I’m not going to pretend every new tool is amazing. But these are the ones that seem immediately useful—especially if you’re trying to move faster without losing quality.
- Needle — Connect personal data sources such as Google Drive, Confluence, and Slack to AI for quick replies to your inquiries
- If you’ve ever asked an “AI assistant” a question and then realized it had no idea what’s in your docs, this is the fix. The big test is accuracy: ask something specific like “What did we decide about X last quarter?” and see if it pulls the right context instead of guessing.
- TopicSimplify — Divide tough subjects into easy parts to understand and learn new ideas more quickly
- I like tools that break things down without being condescending.

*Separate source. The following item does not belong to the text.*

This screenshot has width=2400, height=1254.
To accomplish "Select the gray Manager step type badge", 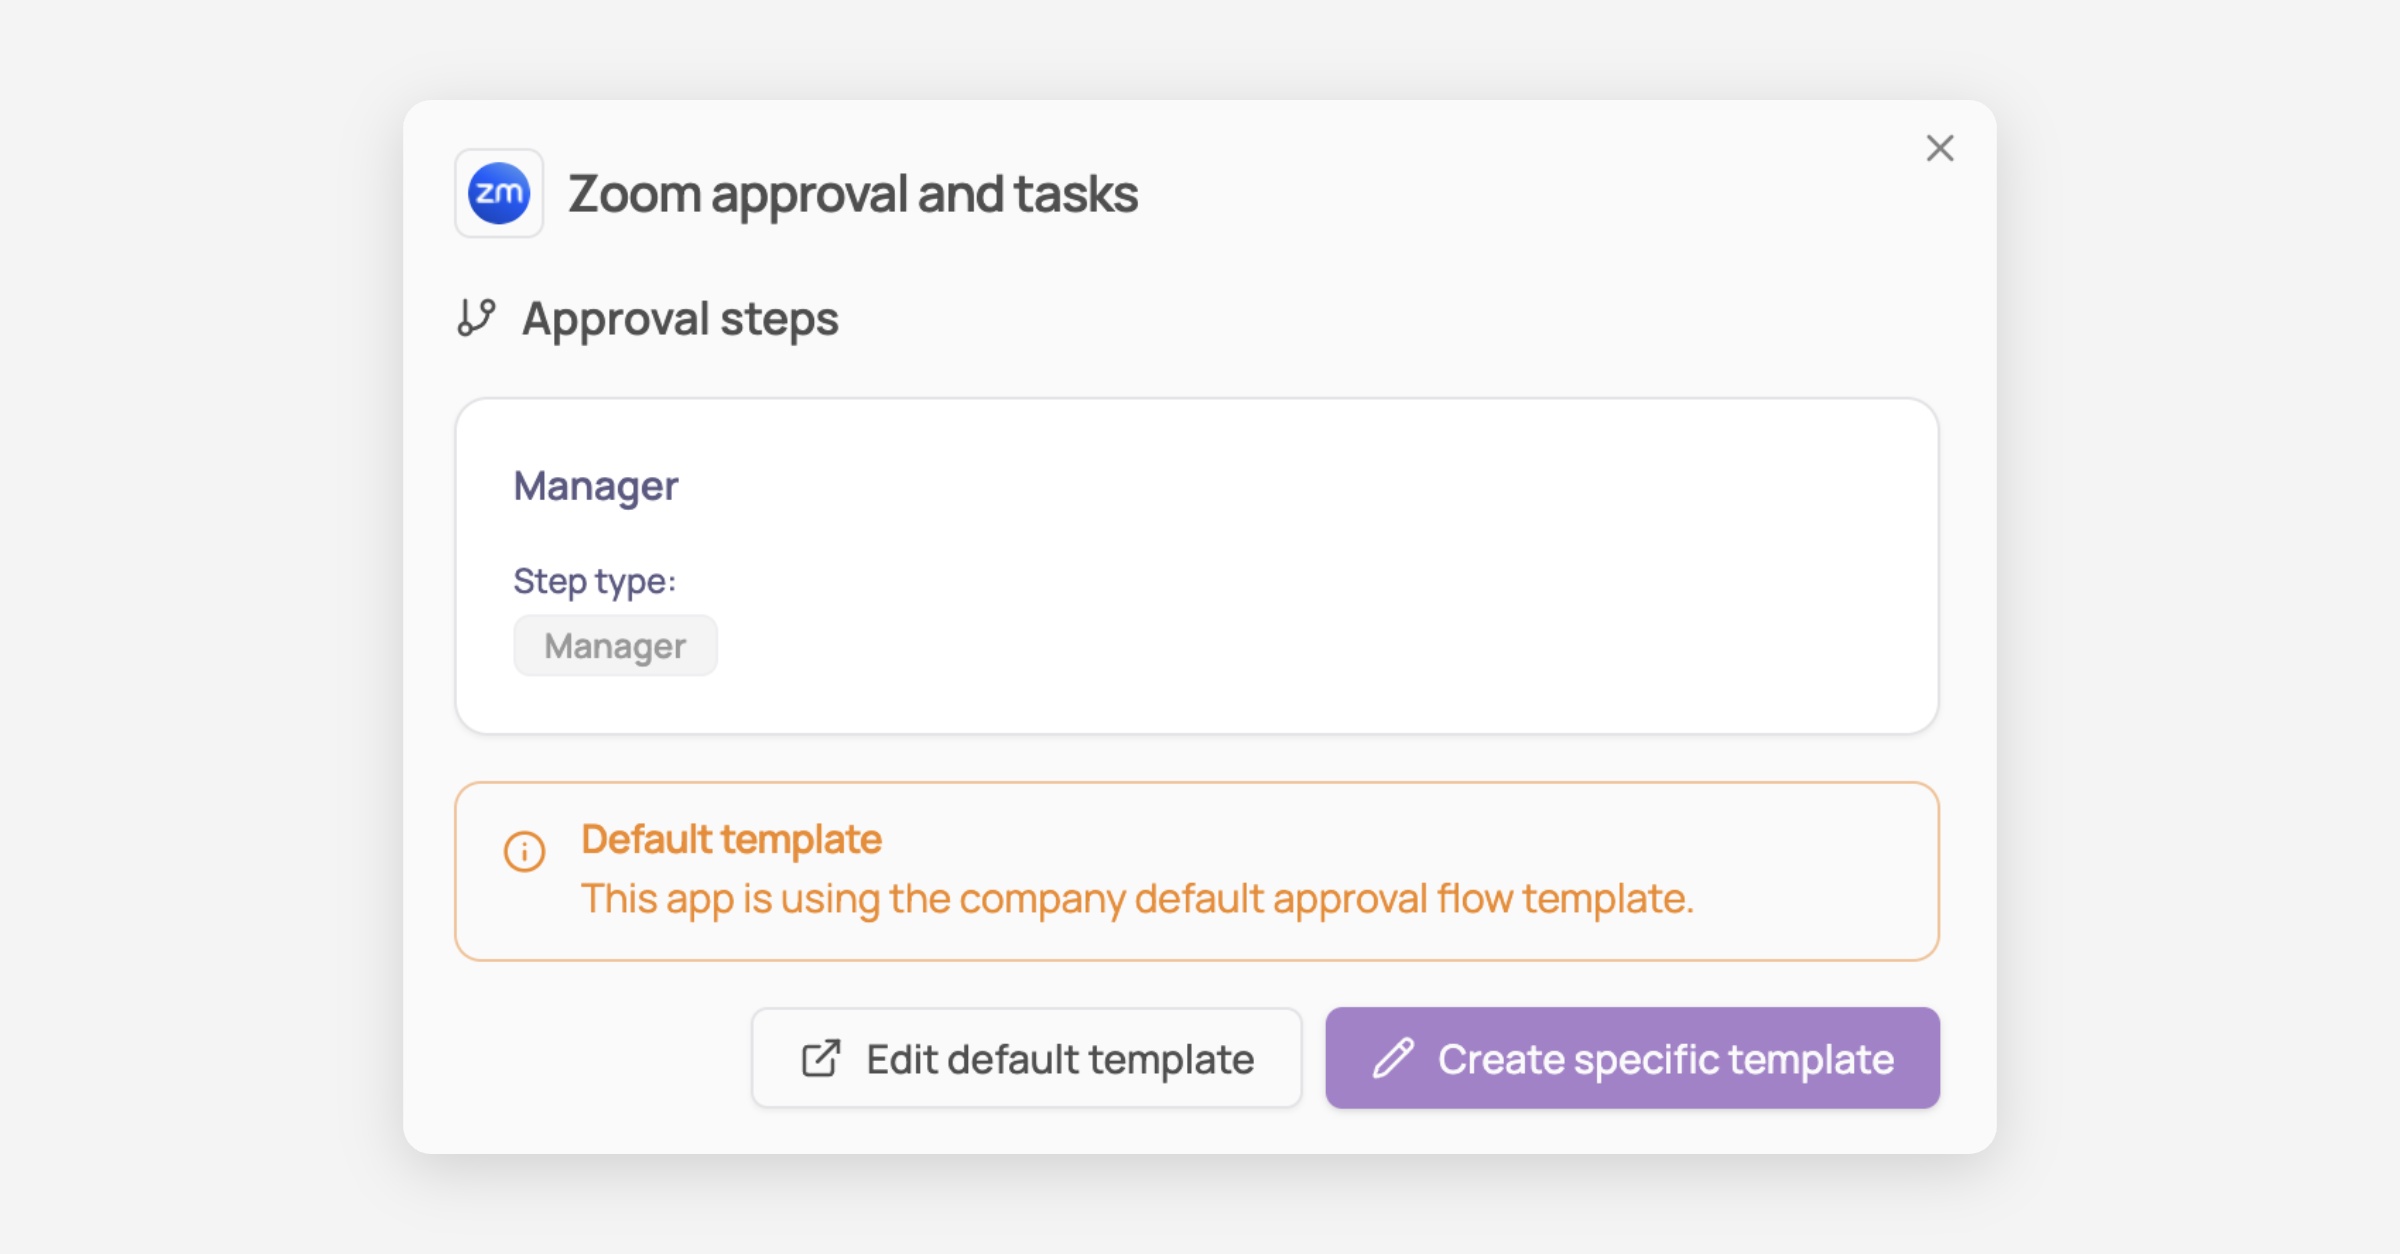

Try it on a subject you’re already learning—then compare: does it give you a logical sequence, or does it just spit out definitions?
- Hana Newsletters — Create newsletters for different fields using AI tools and include a built-in editor
- Newsletter writing is where AI can either help a ton—or make everything sound generic. I’d test it by giving it your rough notes and checking whether the editor lets you quickly tighten tone, remove fluff, and keep your voice.
- DeepMaker — Create unique tattoos using AI by selecting from styles such as simple, lifelike, or paint splash
- Cool idea, but here’s the practical part: don’t just pick a style and call it done. Generate a few variations, then refine details (lines, shading, spacing). Tattoos are personal—your best outcome usually comes from iteration, not the first “pretty” result.
- BaziAI — Get round the clock help by mixing old knowledge with new tools for understanding life
- Tools like this are great when you want structure and reflection. Just keep expectations realistic: treat it like guidance, not a guarantee. If it helps you ask better questions, that’s already a win.
Alright, here’s a prompt you can use today. It’s long, but that’s the point—you’ll get a plan you can actually follow.
Create a comprehensive and actionable plan for [insert niche] that includes the following elements:
1. Identifying target audience: Define the demographics, interests, and behavior of the audience.
2. Content strategy: Outline the types of content to be produced (e.g., blog posts, videos, social media posts) and the key themes or topics to be covered.
3. Platform selection: Recommend the most effective platforms for reaching the target audience (e.g., Instagram, TikTok, Facebook, YouTube).
4. Engagement tactics: Suggest methods for increasing engagement with the audience (e.g., contests, polls, Q&A sessions).
5. Growth strategies: Provide strategies for growing the audience organically and through paid advertising.
6. SEO considerations: List key SEO techniques to be utilized in written content and videos to enhance visibility.
7. Metrics for success: Define key performance indicators (KPIs) to measure the effectiveness of the strategy.
8. Timeline and milestones: Create a timeline with milestones for implementation and evaluation.
Tip from me: after you generate the plan, ask for a “Week 1 execution checklist” with 5–10 tasks max. Otherwise it’s easy to end up with a plan that looks great but doesn’t get done.
Make sure to tailor each section to [insert niche].